Même sous la situation terriblement envenimée par l’invasion russe inacceptable de l’Ukraine, il y a un an, nous nous opposâmes à tout envoi d’armes canadiennes à l’Ukraine, persuadés par notre expérience pacifiste et par notre sympathie avec António Guterres, le Secrétaire général des Nations Unies, ainsi qu’avec le pape François et le président Lula du Brésil, que seules des négociations diplomatiques savent résoudre toute guerre. C’est aussi le sens de la plaidoirie du Centre de Recherche du Nouvel Humanisme (France) aujourd’hui le 3 avril 2023 dont nous appuyons l’appel à la non-violence.

Tout au long de la dernière année de guerre, nos réflexions vous ont été transmises chaque mois par de multiples envois en copies conformes. Car nous n’avons jamais oublié les souffrances abominables de la population ukrainienne, en particulier celle du Donbass russophone : le fait que le président Zelensky n’hésite pas à le bombarder avec des obus à uranium appauvri de Grande-Bretagne et des bombes à fragmentation dont il est prouvé qu’elles s’attaquent aux enfants et aux paysans habitant les zones affectées, même après les conflits, ne prouve-t-il pas qu’il est déjà secrètement résigné à accorder au Donbass une autonomie qui le forcerait ainsi à assumer les considérables coûts de reconstruction, avec la Russie?

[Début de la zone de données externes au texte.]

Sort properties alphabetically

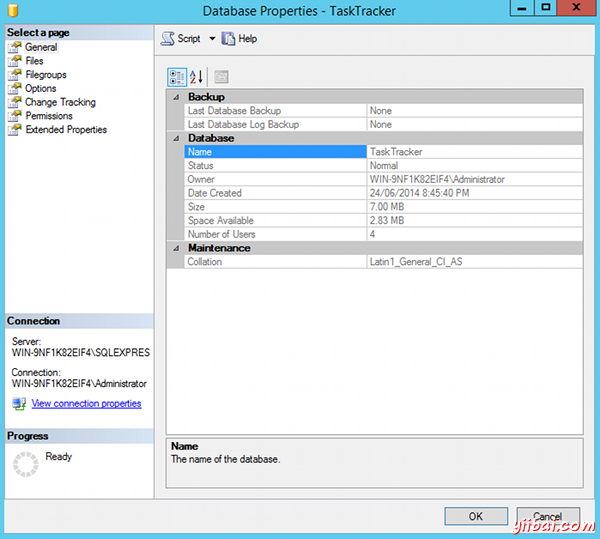tap(196, 77)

Exigeons dès maintenant un cessez-le-feu pour le bien des Ukrainiens.

T.I.A.N.

Voici maintenant l’objet de notre lettre, animé par la question posée à propos de notre jeunesse par nos co-présidents d’honneur Antonine Maillet et en particulier Richard Séguin : « Qu’est-ce qu’on leur laisse? ». Après des tournées « on the road again » infiniment moins ardues que vos propres pérégrinations mensuelles si exigeantes sur tous les continents, nous osons vous poser une seule demande que nous croyons très raisonnable, puisqu’endossée aujourd’hui par 92 des états-membres de l’ONU, selon ICANW.org. Pourquoi ne pas faire en sorte que notre pays adopte comme eux ce Traité, dont l’objectif est de débarrasser la planète de sa pire arme de destruction massive, entre autres aux mains qui vous préoccupent de la Corée du Nord, de la Russie et de la Chine?

Une telle initiative, en dépit des difficultés non insurmontables qu’elle vous causerait face à l’Organisation du Traité d’Atlantique Nord (OTAN), vous assurerait une place illustre dans l’histoire non seulement de notre pays, mais du monde : en rappel, le prix Nobel 2017 reçu conjointement par Beatrice Fihn et l’hibakusha canadienne, Setsuko Thurlow, que j’ai eu l’honneur de proposer comme membre honoraire au sein de Pugwash Canada.

Madame Izumi Nakamitsu, qui dirige le Bureau des Affaires de désarmement de l’ONU, serait la première à vous féliciter d’une telle initiative de paix que sans nul doute aurait aussi approuvée Pierre Elliott Trudeau, avec qui je me suis quelques fois entretenu privément, vu sa proximité avec ma compagne chinoise.